◆ **WHAT THIS TASK INVOLVES**
Copy down these lines word for word, leaving out the picture.

◆ **EXTRACTED DATA**
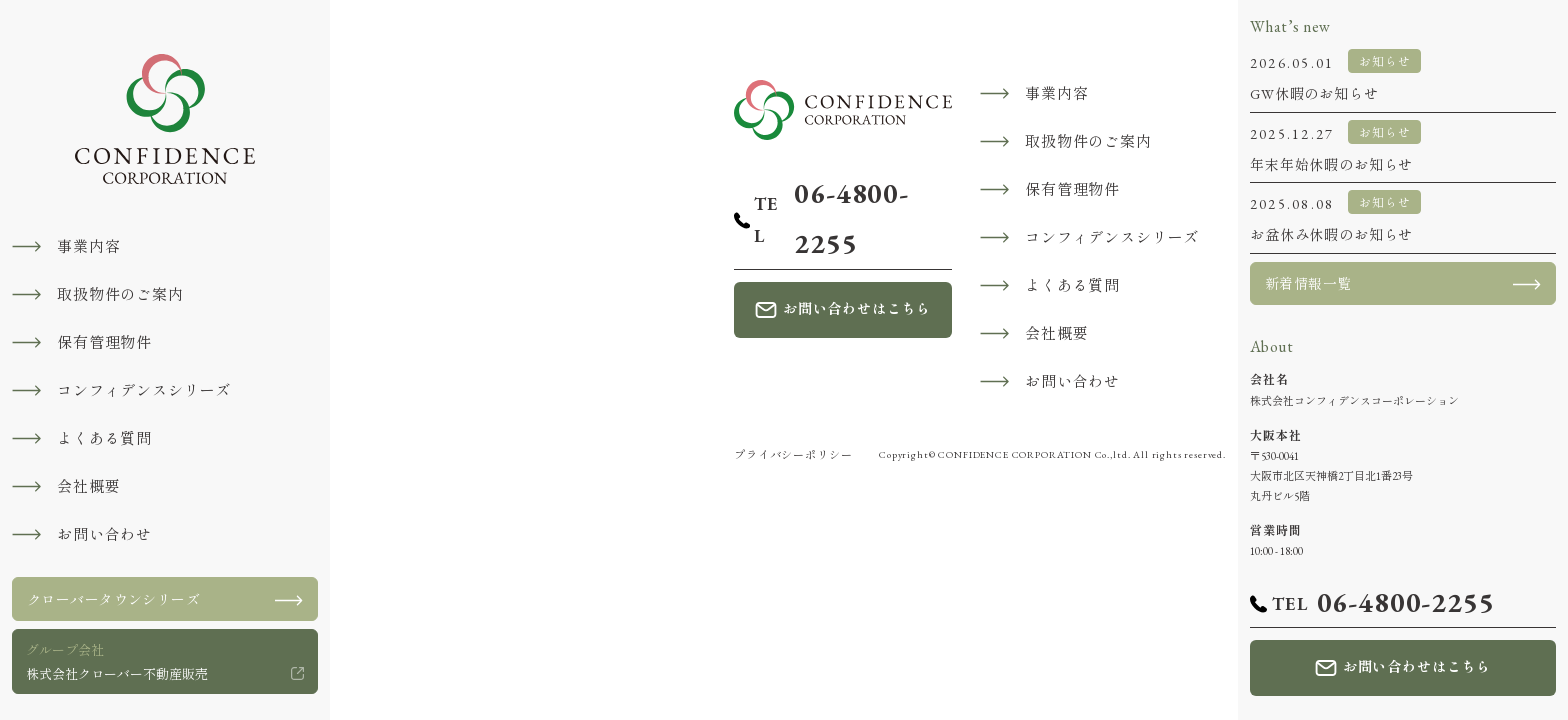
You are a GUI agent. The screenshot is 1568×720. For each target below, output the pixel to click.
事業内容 (88, 246)
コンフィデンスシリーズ (144, 390)
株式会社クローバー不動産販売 (117, 660)
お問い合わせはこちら (857, 309)
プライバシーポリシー (793, 455)
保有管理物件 (104, 342)
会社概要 (88, 486)
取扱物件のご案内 (120, 294)
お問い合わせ (104, 534)
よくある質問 (104, 438)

◆ **EXPECTED OUTPUT**
You are a GUI agent. The screenshot is 1568×720. For each target below, output the pixel to click.
事業内容 (88, 246)
コンフィデンスシリーズ (144, 390)
株式会社クローバー不動産販売 (117, 660)
お問い合わせはこちら (857, 309)
プライバシーポリシー (793, 455)
保有管理物件 (104, 342)
会社概要 (88, 486)
取扱物件のご案内 (120, 294)
お問い合わせ (104, 534)
よくある質問 (104, 438)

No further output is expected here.